Li Qizhai, Zhang Hong, Yu Kai
Key Laboratory of Systems and Control, Academy of Mathematics and Systems Science, Chinese Academy of Sciences, Beijing, China.
Hum Hered. 2010;69(4):219-28. doi: 10.1159/000291927. Epub 2010 Mar 24.
Most current genetic association studies, including genome-wide association studies, look for the single nucleotide polymorphisms (SNPs) with a relatively large minor allele frequency (MAF) (e.g. >5%) in the search for genetic loci underlying the susceptibility for complex diseases. The strategy of focusing on common SNPs in genetic association studies is very effective under the common-disease-common-variant (CDCV) hypothesis, which claims that common diseases are caused by common variants that have relatively small to moderate effects. Although the CDCV hypothesis has become the dogma guiding the conduct of association studies over the past decade, growing evidence from recent empirical data and simulations suggests that the causal genetic polymorphisms, including SNPs and copy number variants (CNVs), for common diseases have a wide spectrum of MAFs, ranging from rare to common. Unlike the analysis for common genetic variants, statistical approaches for the analysis of rare variants receive very little attention. Methods developed for common variants usually rely on their asymptotic properties, which can be inaccurate for the study of the rare variants with limited sample size. Although Fisher's exact test can be used for such a scenario, it is usually conservative and thus its usefulness is diminished to some extent. Here we propose two novel approaches for the analysis of rare genetic variants. Simulation studies and two real examples demonstrate the advantages of the proposed methods over the existing methods.

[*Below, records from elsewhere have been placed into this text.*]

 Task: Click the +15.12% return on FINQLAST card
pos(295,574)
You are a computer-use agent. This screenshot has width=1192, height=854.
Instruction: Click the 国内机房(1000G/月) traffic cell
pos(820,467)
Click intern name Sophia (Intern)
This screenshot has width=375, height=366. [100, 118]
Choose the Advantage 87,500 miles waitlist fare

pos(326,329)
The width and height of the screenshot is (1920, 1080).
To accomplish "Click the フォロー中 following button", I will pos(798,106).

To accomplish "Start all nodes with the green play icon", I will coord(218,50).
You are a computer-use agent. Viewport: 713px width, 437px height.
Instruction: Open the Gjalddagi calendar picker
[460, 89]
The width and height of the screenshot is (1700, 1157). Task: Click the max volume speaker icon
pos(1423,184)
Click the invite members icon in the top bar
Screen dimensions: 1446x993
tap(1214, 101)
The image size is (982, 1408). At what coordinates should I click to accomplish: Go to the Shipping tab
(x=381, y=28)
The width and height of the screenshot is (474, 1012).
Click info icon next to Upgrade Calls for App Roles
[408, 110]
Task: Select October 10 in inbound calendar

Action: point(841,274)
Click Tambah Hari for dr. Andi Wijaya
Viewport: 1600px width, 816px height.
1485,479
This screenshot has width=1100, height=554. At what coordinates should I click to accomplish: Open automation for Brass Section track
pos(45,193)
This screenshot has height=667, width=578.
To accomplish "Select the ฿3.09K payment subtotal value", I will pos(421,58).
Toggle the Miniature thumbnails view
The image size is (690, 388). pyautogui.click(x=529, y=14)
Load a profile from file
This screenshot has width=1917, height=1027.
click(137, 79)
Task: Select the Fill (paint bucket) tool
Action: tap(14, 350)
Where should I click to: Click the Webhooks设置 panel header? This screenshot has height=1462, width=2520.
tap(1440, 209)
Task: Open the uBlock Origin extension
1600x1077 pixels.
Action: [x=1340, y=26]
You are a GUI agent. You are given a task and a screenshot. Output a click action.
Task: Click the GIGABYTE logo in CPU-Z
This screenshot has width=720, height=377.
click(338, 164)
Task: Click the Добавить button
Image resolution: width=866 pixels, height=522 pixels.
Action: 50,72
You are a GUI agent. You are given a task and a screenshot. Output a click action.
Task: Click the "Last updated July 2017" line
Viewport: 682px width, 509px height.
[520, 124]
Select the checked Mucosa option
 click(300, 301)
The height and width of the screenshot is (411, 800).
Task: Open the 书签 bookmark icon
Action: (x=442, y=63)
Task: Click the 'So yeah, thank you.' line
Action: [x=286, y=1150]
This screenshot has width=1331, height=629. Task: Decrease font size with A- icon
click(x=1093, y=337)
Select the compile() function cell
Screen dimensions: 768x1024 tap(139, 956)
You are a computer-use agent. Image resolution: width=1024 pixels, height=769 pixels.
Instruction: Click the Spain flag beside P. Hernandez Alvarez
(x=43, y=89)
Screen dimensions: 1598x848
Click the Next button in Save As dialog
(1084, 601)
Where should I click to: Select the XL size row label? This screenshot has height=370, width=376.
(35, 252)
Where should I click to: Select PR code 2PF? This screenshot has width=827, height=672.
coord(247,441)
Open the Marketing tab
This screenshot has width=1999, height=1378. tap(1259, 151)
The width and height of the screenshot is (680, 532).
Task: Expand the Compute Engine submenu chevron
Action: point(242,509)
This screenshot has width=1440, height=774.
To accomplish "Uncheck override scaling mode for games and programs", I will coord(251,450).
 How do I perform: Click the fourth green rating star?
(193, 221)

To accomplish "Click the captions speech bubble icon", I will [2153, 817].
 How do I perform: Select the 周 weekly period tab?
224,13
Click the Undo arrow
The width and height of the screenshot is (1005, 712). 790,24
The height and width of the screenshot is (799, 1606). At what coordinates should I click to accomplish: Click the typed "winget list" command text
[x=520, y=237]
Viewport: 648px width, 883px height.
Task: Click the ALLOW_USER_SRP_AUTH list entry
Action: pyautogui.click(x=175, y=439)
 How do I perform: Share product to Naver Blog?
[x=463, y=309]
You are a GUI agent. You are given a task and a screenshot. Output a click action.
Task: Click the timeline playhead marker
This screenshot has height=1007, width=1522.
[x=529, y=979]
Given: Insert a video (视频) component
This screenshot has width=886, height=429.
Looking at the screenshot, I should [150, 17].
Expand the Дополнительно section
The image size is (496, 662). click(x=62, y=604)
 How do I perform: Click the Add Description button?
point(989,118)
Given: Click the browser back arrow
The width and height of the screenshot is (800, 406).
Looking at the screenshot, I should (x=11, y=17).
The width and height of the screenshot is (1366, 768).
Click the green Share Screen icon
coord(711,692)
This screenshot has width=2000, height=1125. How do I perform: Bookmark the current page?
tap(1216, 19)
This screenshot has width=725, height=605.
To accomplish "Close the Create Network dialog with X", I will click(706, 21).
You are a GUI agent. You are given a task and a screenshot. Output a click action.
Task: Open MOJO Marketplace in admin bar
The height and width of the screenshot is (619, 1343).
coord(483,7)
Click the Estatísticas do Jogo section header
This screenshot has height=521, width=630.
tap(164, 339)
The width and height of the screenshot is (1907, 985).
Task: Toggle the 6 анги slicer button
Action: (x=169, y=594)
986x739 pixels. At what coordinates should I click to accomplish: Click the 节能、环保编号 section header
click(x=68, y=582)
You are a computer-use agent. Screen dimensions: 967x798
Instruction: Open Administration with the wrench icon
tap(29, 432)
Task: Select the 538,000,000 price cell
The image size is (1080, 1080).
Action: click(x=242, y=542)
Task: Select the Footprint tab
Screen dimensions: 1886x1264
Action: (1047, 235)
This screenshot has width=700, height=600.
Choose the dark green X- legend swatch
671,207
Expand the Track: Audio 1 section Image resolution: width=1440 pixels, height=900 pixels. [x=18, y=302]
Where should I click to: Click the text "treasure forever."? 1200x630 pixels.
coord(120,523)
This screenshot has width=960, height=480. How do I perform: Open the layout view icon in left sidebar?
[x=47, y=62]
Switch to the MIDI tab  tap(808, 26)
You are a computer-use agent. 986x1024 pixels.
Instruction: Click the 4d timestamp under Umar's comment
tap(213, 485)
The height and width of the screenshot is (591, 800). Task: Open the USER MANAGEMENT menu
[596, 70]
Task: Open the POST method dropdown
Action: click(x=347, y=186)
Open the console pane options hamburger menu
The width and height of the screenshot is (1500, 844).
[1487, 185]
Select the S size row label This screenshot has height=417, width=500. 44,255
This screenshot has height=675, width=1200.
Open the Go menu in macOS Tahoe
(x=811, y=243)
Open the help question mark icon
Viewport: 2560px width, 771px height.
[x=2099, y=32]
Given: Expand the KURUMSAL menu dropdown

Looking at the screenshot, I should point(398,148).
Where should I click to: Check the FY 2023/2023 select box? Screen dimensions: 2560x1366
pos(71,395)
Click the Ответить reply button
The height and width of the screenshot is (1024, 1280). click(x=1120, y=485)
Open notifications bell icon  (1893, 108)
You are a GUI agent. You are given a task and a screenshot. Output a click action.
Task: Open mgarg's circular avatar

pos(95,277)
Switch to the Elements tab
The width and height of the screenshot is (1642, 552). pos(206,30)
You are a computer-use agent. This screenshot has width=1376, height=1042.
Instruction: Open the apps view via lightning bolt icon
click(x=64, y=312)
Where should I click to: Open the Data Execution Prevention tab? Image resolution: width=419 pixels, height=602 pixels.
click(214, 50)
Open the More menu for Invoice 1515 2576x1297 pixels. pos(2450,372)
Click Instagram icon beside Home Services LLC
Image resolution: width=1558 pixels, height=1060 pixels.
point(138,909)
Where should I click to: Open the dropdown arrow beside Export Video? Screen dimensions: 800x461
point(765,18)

目前大多数基因关联研究,包括全基因组关联研究,在寻找复杂疾病易感性相关的基因座时,会寻找具有相对较大的次要等位基因频率(MAF)(例如>5%)的单核苷酸多态性(SNP)。在常见疾病-常见变异(CDCV)假说下,基因关联研究中关注常见SNP的策略非常有效,该假说认为常见疾病是由具有相对较小到中等效应的常见变异引起的。尽管在过去十年中,CDCV假说已成为指导关联研究的教条,但最近的实证数据和模拟研究越来越多的证据表明,常见疾病的因果基因多态性,包括SNP和拷贝数变异(CNV),具有广泛的MAF范围,从罕见到常见。与常见基因变异的分析不同,罕见变异分析的统计方法很少受到关注。为常见变异开发的方法通常依赖于它们的渐近性质,对于样本量有限的罕见变异研究来说,这些性质可能不准确。虽然费舍尔精确检验可用于这种情况,但它通常较为保守,因此其有用性在一定程度上有所降低。在此,我们提出两种用于分析罕见基因变异的新方法。模拟研究和两个实际例子证明了所提出的方法相对于现有方法的优势。